▶ WORK REQUIRED:
Tell me, please, how many lines in the records below include the word "Focus". Give no more than the number.

(Entries taken from a collection)
>>>>
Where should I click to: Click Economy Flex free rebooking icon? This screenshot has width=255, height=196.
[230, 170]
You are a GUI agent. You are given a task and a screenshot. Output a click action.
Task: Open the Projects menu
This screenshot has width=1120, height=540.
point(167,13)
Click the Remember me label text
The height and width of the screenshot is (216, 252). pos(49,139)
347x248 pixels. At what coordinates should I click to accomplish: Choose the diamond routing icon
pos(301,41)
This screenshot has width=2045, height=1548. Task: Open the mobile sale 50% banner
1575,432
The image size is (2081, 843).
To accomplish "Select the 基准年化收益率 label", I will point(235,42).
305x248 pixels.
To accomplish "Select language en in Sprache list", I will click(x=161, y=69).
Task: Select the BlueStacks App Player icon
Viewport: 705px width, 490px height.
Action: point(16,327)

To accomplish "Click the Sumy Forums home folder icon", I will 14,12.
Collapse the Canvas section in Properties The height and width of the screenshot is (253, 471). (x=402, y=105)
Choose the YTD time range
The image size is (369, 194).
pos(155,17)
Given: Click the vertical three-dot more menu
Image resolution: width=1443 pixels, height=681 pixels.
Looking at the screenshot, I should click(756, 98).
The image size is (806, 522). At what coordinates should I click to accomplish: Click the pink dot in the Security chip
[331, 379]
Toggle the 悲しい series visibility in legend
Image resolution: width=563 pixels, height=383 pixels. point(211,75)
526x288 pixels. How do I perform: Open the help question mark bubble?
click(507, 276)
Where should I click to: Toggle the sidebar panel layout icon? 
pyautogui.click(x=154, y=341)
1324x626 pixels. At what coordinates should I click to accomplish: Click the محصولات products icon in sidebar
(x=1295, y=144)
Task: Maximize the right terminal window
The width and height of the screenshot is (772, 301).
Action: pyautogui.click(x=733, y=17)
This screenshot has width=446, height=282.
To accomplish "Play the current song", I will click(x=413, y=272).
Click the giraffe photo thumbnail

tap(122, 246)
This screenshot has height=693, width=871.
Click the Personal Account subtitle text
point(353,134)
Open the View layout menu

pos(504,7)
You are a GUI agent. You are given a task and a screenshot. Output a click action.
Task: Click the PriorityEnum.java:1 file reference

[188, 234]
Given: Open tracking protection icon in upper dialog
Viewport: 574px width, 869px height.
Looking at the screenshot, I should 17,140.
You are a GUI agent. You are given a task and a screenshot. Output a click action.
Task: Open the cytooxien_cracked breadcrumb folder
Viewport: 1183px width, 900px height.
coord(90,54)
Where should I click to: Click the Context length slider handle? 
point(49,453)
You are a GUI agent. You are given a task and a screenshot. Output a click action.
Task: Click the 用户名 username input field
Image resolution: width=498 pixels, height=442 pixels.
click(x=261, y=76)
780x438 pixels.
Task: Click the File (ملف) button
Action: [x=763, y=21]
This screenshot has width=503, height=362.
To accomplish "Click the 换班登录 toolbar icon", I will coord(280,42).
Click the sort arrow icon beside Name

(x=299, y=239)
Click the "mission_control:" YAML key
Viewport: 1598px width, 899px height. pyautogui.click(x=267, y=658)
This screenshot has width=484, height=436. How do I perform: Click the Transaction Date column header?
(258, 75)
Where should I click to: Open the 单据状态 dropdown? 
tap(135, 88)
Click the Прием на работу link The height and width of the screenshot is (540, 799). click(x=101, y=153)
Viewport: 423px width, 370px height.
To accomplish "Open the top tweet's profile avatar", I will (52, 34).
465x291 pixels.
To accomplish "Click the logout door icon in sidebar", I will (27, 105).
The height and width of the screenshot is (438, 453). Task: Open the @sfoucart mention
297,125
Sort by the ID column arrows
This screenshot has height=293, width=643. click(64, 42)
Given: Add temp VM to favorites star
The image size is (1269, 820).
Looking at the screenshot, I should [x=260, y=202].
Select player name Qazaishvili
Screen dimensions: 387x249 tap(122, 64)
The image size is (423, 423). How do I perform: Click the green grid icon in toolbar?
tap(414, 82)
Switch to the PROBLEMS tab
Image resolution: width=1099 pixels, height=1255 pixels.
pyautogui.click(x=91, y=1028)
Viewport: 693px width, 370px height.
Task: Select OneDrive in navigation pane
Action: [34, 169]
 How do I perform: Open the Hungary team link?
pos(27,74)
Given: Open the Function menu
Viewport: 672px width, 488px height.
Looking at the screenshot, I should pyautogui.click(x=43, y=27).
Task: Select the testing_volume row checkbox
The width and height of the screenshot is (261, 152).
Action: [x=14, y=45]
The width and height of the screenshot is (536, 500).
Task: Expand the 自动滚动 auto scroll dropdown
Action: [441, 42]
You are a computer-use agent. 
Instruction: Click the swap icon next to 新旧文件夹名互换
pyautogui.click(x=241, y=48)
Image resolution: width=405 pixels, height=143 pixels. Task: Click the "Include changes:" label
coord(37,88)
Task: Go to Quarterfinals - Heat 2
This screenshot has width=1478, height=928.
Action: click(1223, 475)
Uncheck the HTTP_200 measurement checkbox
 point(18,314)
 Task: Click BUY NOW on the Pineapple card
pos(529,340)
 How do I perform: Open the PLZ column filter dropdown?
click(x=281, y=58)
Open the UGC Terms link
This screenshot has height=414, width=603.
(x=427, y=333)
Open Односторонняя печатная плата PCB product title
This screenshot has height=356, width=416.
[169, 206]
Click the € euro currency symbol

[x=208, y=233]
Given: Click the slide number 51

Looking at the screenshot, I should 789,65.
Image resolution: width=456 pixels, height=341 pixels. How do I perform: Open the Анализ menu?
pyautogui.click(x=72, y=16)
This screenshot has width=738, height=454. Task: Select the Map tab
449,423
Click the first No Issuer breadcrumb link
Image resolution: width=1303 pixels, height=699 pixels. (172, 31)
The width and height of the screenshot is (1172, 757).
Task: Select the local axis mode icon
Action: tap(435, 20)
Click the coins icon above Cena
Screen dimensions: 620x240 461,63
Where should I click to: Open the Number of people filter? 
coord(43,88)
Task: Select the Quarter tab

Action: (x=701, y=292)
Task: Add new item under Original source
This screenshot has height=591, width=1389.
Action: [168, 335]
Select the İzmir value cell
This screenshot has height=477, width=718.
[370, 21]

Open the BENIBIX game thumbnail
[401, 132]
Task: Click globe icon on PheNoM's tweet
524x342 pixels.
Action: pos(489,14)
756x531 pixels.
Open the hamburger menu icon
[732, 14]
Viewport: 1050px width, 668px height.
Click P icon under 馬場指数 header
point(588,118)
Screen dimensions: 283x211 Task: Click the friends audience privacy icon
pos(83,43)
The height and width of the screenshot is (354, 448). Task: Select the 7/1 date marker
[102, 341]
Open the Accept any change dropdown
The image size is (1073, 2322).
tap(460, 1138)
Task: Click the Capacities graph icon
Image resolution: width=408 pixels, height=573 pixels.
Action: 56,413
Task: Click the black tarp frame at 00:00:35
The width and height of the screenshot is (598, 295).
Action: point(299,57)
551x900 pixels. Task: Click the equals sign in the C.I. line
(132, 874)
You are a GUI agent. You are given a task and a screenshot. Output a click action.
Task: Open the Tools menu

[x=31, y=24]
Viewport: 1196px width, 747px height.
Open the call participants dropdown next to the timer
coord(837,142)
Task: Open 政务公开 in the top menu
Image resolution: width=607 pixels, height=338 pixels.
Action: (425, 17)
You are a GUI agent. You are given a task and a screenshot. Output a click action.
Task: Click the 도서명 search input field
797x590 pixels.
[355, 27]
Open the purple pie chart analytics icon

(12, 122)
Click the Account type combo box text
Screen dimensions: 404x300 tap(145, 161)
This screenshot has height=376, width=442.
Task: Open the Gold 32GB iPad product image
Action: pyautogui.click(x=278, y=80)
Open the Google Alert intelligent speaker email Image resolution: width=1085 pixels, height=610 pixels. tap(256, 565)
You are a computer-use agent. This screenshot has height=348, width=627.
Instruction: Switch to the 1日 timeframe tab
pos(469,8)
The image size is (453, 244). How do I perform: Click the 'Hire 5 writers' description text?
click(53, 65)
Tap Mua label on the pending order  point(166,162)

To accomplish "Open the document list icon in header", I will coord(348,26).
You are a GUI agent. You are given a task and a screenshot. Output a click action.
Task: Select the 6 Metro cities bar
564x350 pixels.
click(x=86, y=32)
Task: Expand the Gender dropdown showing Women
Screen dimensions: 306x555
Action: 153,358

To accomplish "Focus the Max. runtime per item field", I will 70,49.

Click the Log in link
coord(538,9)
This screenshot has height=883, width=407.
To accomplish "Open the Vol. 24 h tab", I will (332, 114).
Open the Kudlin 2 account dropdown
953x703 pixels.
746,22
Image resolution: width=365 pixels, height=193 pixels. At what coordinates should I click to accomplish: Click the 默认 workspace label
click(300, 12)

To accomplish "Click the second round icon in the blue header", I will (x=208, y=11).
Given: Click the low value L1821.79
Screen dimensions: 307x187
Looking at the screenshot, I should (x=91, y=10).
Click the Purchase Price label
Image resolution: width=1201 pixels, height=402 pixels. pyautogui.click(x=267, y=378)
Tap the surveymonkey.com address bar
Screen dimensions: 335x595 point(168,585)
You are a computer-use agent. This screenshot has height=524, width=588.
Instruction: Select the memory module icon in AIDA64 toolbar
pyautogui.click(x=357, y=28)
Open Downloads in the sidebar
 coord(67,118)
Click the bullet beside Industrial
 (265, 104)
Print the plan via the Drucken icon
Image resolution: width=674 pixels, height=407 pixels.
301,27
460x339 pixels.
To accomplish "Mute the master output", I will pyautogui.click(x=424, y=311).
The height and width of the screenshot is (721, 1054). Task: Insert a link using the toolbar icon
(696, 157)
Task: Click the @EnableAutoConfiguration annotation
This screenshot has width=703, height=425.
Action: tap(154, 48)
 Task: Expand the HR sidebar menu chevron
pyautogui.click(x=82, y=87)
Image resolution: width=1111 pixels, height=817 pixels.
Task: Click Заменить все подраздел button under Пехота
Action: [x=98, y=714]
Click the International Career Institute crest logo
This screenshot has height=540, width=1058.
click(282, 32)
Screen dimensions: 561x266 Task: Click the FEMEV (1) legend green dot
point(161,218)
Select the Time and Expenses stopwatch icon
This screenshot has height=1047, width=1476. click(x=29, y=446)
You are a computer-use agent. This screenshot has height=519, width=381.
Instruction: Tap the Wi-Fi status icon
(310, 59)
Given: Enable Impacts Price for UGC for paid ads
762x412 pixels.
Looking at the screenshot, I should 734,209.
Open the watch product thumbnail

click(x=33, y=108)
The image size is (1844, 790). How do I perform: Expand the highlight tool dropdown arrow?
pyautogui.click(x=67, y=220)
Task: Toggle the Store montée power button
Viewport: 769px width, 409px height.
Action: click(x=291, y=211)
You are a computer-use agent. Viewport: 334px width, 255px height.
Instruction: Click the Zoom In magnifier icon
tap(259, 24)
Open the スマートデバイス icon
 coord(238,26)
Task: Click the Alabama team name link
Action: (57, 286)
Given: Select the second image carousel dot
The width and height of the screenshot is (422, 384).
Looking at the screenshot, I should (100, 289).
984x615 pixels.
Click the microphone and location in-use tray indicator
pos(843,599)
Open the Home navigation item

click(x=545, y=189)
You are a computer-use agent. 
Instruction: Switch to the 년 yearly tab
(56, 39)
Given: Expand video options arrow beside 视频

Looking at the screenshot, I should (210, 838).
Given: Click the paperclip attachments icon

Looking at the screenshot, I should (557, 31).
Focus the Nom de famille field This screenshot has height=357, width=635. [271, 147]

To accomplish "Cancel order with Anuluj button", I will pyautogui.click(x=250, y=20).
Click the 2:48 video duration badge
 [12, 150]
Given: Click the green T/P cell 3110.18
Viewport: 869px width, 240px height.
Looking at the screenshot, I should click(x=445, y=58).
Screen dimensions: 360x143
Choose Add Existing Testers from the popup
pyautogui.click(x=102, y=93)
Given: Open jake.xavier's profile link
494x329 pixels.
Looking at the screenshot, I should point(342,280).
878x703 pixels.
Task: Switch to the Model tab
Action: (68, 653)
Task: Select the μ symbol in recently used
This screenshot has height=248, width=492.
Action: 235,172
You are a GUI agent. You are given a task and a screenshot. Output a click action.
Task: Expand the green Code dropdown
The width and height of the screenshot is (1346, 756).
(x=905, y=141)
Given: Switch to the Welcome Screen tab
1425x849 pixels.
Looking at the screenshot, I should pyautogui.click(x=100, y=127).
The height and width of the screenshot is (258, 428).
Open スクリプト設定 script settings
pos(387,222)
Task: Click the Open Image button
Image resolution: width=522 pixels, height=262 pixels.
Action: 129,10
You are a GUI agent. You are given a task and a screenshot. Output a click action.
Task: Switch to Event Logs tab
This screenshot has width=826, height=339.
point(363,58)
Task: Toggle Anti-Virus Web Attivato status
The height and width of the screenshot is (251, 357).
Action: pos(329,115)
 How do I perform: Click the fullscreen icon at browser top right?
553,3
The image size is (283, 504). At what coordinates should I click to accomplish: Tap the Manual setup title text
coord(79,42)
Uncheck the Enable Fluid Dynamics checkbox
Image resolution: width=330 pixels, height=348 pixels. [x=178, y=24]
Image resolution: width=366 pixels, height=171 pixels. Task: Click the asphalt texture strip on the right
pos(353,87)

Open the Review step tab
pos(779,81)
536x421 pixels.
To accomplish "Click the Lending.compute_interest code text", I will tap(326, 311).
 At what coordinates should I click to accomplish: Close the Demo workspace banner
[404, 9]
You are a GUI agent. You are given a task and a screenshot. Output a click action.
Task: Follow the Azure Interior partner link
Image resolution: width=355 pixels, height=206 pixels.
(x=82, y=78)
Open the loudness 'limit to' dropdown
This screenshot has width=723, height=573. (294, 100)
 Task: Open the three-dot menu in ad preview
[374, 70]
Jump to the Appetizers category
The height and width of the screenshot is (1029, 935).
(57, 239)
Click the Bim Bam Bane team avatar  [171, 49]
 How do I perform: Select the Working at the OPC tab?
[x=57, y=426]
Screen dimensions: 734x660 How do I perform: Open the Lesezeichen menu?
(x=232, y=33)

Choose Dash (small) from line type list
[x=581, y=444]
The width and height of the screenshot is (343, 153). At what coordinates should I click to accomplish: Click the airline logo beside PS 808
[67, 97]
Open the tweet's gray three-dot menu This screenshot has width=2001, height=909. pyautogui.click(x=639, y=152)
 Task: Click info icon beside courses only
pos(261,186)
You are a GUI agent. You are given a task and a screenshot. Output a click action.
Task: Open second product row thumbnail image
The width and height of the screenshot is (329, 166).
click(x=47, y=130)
<<<<
▶ RESULT OF THIS TASK:
2